▶ [Records]:

-*-

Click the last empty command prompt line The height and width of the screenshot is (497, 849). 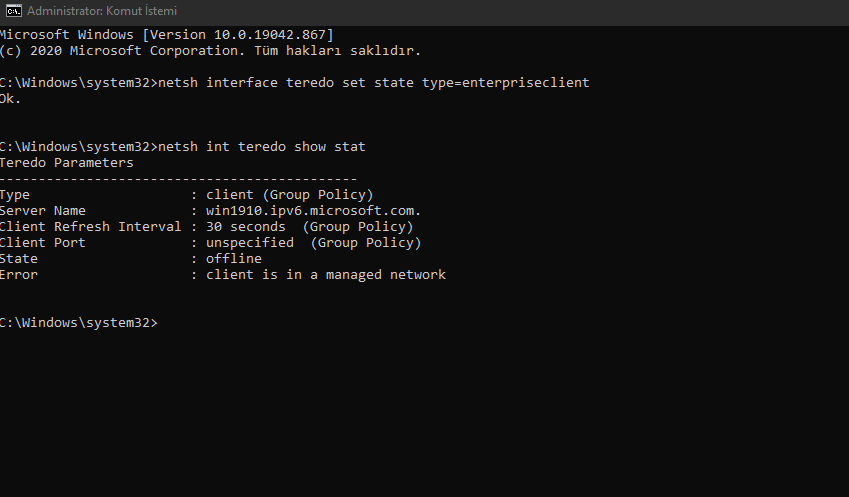[x=79, y=323]
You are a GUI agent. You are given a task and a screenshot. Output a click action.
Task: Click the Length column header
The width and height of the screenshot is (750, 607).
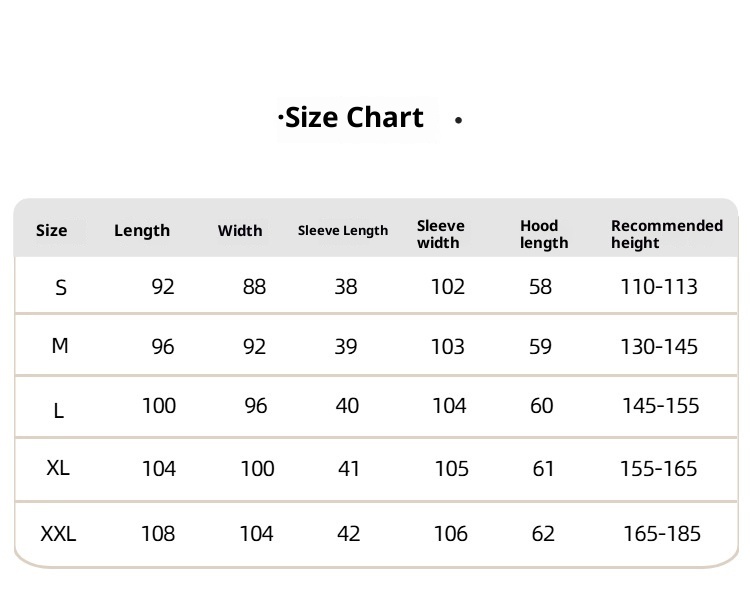[x=142, y=231]
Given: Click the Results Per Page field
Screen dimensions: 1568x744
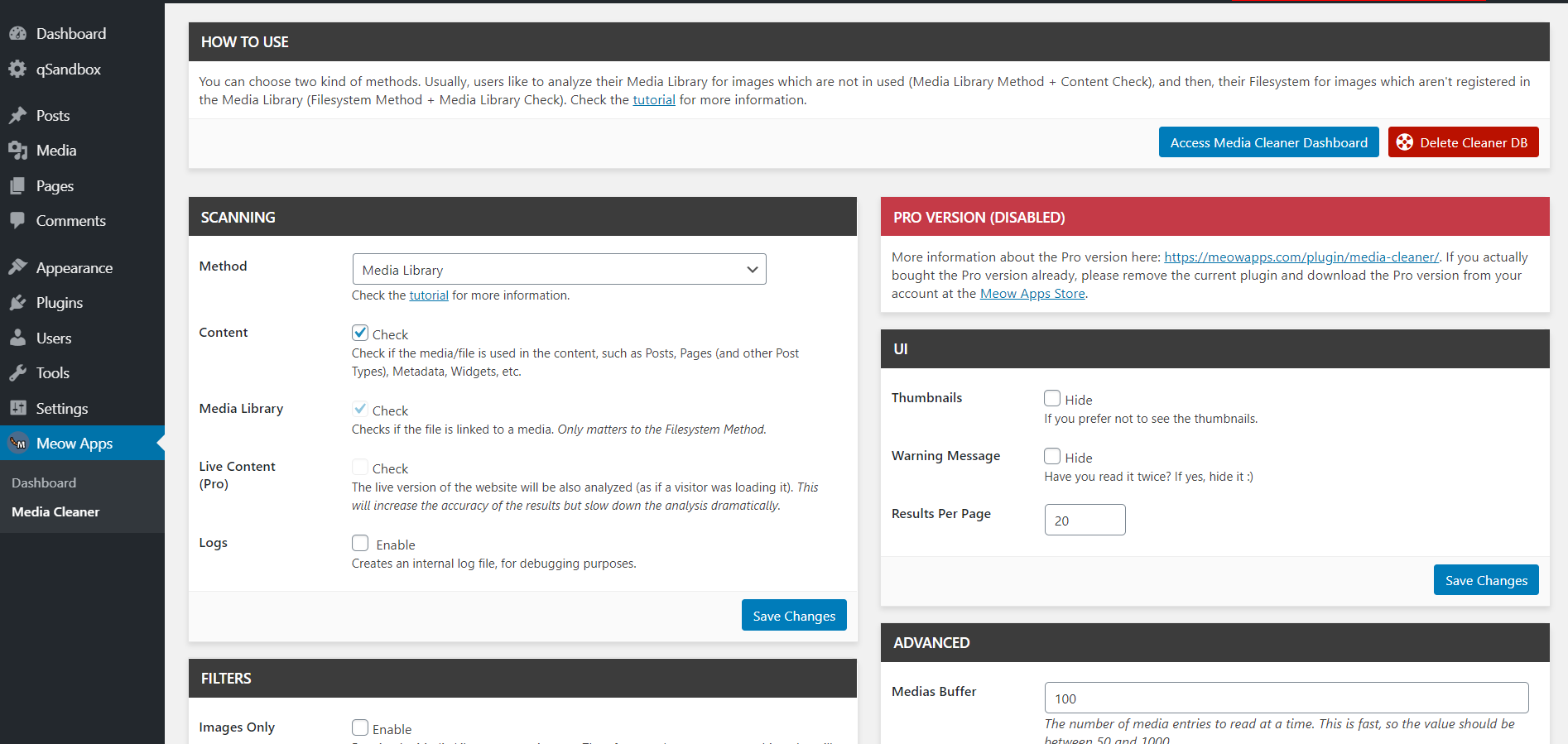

-*-

▶ [What is expected]:
Rewrite the entries from the line containing "You are a GUI" through the end of the entries, inclusive, changing "Results Per Page" to "Items Per Page" and leaving everything else unaltered. Omit the pictures from your answer.

▶ [Solution for this task]:
You are a GUI agent. You are given a task and a screenshot. Output a click action.
Task: Click the Length column header
The width and height of the screenshot is (750, 607).
[x=142, y=231]
Given: Click the Items Per Page field
Screen dimensions: 1568x744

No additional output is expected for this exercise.